I got a call with my results from the sleep study clinic, and the gist of the conversation went like this:
Sleep Clinic Lady (SCL): “Hi, we got your results from your sleep study, and you tested positive for mild OSA.”
Me: “Not *severe* sleep apnea, like I was diagnosed with before? What exactly does ‘mild’ mean?”
SCL: “Well, below 5 is normal, and you had 12.1 during most sleep. During REM sleep you had 34.3.”
Me: “OK.” (insert a look of deer-in-headlights here….those numbers meant nothing to me since I had no point of reference. Was “severe” something like 500 during some allotment of time? Is this during one hour? During 5 minutes? Who knows.)
SCL: “Next, we need you to come in for a CPAP titration study and get you setup to use a CPAP machine.”
Me: “Oh, no you don’t. My whole reason for having this done was because I don’t want a CPAP machine, I would rather use a dental device to help correct it, and my surgeon just wanted this study done to see what level of OSA I had.” (I think that is why, anyway.)
SCL: “Hmmm, well, OK, I’ll put a note in here for the sleep center Doctor and forward your results onto your surgeon. I will contact you after you’ve met with your surgeon to go over the results.”
And I’m thinking: Yeah, you do that, lady. Remember, I have NO desire to use a CPAP machine, and was worried that my refusal to do so would hinder my chances of getting the bariatric surgery done. I was stressing out just a little about this. I’m not kidding when I say, using a CPAP machine feels like you’re being forced to drown in air, all night long. It made me too panicky, and also irritated my sinuses so much I ended up with sinus infections every time I had tried to use it in the past.
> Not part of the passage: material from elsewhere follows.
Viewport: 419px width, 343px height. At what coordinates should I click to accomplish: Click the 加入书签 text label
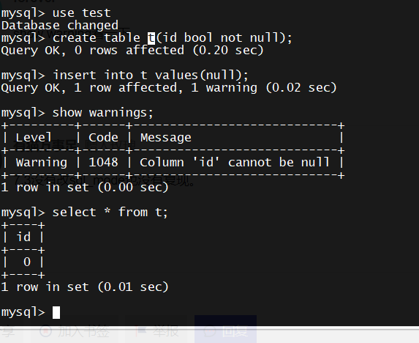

Fast forward a week to my next followup appointment with my surgeon. He reviewed my chart and brought up the sleep study results.
Surgeon: “It looks like you did your sleep study, is the sleep clinic putting you on a CPAP machine?”
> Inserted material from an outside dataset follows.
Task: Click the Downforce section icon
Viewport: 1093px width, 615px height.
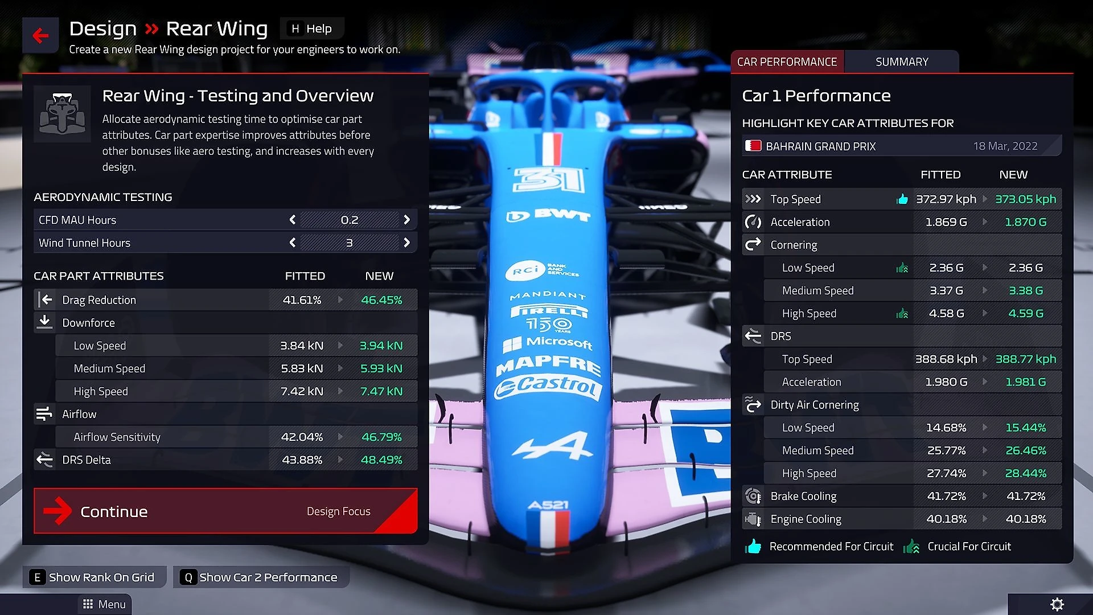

Me: “They said it was only mild OSA….do I really need one? If I have to use something, I’d rather find out more about using an oral appliance/dental device instead.”
Surgeon: “Well, if it’s only mild OSA, it is really your choice as to whether or not you wish to treat it in whatever way. You’ll just be taking on the risks of poor sleep, etc, that OSA causes.”
Me: “I’m fine with that.” (….since I really don’t feel OSA wrecks my sleep as much as the stupid sleep study people say it does. I also recently got a FitBit Flex, and over the past few weeks, it is solidifying my conclusion that my sleep is not as bad as the sleep lab people lead you to believe.)
The surgeon said all my blood work looked great, advised me to up my exercise each week (always a struggle), and went over some of the upcoming things I needed to have done: psych eval, nutrition counseling, gallbladder ultrasound (oops, didn’t have this on the first list – one more thing to do!!), and an endoscopy to check out my upper GI tract. With the sleep study hurdle overcome, I am hoping for smooth sailing from here on out as I work towards final approval to have the surgery!